History

Great Britain
- Name: Air Balloon
- Namesake: Montgolfier Brothers' 1783 hot air balloon
- Launched: 1784, Yarmouth
- Fate: Foundered August 1829

General characteristics
- Tons burthen: 95, or 98, or 100 (bm)

= Air Balloon (1784 ship) =

British merchant ship 1784–1829

Air Balloon was launched in 1784 at Yarmouth as a coaster. She was captured in 1797. She then disappeared from United Kingdom records until 1824. She was almost rebuilt in 1825, only to suffer a major maritime incident in 1826. She was refloated and resumed sailing, but was wrecked in 1829.

==Career==
Air Balloon first appeared in Lloyd's Register (LR) in 1784. (Note: She was one of at least two vessels launched that year, following the Montgolfier Brothers launching the first documented flight in a hot air balloon.)

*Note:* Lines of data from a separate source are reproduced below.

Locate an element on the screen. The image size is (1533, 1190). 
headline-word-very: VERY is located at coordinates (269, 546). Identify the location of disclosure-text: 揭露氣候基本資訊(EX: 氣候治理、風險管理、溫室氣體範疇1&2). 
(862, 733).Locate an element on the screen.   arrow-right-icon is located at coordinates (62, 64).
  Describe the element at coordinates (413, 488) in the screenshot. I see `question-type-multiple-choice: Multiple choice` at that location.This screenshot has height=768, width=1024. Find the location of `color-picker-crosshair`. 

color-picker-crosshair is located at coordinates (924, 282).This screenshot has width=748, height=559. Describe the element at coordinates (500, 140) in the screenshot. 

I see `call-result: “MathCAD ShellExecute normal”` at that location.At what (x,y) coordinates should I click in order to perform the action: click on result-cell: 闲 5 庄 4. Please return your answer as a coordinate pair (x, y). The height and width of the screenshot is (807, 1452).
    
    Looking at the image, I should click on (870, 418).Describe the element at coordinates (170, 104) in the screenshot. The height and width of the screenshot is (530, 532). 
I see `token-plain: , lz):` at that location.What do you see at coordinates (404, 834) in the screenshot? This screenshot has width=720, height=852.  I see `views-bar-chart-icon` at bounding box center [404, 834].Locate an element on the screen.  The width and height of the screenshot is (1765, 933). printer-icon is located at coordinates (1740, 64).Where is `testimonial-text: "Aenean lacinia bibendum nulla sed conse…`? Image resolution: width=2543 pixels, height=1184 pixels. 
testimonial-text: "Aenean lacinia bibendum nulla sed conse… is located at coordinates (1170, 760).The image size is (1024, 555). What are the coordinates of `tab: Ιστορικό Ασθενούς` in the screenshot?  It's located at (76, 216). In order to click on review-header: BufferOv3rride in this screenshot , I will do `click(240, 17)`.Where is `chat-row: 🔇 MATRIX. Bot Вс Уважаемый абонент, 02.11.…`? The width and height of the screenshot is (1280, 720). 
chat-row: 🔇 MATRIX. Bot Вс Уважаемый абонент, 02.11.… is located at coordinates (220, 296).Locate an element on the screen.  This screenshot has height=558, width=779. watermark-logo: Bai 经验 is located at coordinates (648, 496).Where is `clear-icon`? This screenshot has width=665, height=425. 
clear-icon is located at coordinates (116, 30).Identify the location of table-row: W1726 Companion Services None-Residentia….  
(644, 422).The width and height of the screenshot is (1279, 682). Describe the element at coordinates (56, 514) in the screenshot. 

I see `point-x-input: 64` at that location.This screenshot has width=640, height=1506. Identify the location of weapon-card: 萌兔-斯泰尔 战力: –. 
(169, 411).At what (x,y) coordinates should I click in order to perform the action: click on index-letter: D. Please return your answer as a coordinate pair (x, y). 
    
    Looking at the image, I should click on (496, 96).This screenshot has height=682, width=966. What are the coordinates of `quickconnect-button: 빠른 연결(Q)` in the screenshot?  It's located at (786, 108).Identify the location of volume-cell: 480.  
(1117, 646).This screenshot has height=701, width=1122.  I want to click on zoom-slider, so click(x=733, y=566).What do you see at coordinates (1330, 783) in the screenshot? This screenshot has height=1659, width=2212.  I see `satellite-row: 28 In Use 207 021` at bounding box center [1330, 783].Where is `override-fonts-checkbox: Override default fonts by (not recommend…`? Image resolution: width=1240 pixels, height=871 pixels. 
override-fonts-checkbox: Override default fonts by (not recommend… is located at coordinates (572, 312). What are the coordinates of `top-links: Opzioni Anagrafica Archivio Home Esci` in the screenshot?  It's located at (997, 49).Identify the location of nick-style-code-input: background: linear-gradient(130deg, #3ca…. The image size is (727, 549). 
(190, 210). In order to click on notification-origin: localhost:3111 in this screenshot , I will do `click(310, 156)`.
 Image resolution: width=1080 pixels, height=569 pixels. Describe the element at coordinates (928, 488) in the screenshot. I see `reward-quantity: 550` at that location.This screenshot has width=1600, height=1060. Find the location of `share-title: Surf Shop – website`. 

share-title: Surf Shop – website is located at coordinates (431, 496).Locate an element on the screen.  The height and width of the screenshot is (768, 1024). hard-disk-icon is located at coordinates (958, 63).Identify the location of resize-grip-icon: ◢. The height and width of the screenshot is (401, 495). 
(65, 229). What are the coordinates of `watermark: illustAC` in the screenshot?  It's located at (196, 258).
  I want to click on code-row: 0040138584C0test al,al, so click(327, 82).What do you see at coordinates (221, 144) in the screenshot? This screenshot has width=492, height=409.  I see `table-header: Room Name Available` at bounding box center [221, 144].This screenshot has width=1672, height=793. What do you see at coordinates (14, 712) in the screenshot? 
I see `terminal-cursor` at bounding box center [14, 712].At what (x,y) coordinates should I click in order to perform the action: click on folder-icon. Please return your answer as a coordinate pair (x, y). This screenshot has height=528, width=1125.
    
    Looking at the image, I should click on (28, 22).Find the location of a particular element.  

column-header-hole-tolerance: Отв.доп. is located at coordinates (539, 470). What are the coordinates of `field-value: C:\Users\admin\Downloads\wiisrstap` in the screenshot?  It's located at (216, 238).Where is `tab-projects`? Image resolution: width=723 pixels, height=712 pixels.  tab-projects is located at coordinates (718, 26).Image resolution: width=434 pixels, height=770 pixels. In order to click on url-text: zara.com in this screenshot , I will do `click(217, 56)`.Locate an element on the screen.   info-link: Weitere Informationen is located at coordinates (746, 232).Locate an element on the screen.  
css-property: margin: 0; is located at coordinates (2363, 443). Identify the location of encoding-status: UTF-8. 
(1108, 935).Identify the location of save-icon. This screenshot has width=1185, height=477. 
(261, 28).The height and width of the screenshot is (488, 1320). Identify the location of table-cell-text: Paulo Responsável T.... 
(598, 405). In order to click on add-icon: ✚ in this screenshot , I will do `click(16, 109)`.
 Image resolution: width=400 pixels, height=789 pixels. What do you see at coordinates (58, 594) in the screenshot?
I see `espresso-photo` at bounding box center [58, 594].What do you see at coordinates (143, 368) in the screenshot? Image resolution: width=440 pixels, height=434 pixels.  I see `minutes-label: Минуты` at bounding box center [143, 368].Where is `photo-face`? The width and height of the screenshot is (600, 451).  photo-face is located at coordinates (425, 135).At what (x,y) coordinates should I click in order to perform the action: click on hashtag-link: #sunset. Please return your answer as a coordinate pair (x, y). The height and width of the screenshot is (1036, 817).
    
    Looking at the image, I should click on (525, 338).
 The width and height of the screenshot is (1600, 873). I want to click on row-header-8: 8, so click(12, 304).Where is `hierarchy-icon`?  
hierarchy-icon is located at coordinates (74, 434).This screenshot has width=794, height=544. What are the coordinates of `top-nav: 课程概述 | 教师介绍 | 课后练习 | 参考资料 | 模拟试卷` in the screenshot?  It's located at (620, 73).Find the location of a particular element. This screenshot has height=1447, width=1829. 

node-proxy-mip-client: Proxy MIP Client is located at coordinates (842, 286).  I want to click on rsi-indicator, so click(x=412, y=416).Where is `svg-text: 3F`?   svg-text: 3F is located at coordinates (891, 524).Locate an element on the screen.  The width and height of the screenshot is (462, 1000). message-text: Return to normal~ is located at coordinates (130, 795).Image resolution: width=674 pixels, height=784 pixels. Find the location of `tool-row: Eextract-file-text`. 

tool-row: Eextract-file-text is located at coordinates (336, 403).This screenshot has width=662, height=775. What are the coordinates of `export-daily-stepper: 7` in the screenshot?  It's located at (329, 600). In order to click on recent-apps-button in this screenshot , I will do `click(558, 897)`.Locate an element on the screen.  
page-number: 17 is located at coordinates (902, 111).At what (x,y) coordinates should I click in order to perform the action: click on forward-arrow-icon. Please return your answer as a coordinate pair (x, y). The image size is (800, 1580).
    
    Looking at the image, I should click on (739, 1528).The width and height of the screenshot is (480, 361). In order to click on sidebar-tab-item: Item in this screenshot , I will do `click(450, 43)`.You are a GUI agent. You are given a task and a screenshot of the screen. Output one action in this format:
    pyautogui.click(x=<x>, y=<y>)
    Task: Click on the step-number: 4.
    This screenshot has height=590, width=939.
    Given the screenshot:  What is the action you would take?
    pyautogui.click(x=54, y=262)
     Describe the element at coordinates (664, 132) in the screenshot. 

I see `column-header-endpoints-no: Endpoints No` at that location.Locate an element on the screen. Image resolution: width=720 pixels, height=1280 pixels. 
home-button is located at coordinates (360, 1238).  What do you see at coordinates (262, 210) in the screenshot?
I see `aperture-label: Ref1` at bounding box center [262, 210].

| Year | Master | Owner | Trade | Source |
|---|---|---|---|---|
| 1784 | Campbell | N.Symmonds | Yarmouth–Cork | LR |
| 1797 | W.Gidney | N.Symmonds | Yarmouth–north | LR; repairs 1787 & 1791, and good repair 1796 |

On 27 March 1798, Air Balloon was sailing from Blakeney, Norfolk to Salcombe when a French vessel captured her and took her into Boulogne.

Air Balloon returned to Lloyd's Register in 1824. (Note: Between 1808 and 1824 Air Balloon may have been Elizabeth, of 95 tons, launched in 1784 at Yarmouth. What transpired between 1797 and 1808 is more obscure.) She re-entered the Register of Shipping (RS) in 1825, with information that disagreed with that in Lloyd's Register.

| Year | Master | Owner | Trade | Source |
|---|---|---|---|---|
| 1824 | C.Wilson | Fyson & Co. | Lyme coaster | LR; new deck & large repair 1819 |
| 1825 | J.Kidd | R.Watson | Southampton coaster | RS |
| 1826 | J.Kidd J.Brown | R.Watson Captain & Co. | Sunderland coaster | RS; almost rebuilt 1825 |
| 1827 | C.Wilson | Fyson & Co. | Lyme coaster | LR; new deck & large repair 1819 |

During the gale of 6–7 September 1826, Air Balloon, James Brown, master was driven ashore on 7 September at Whitby; her crew were rescued. She was on a voyage from Littlehampton, to her homeport of Sunderland, County Durham. Air Balloon was refloated on 17 September and taken in to Whitby.

==Fate==
On 13 August 1829 Air Balloon sprang a leak and foundered in the North Sea off Scarborough. She was on a voyage from Sunderland to Chatham, Kent. She was sold as a wreck, refloated on 21 August and taken into Scarborough.

She was last listed in the 1829 volume of Lloyd's Register. She was last listed in the Register of Shipping in 1833, but with data stale since 1828.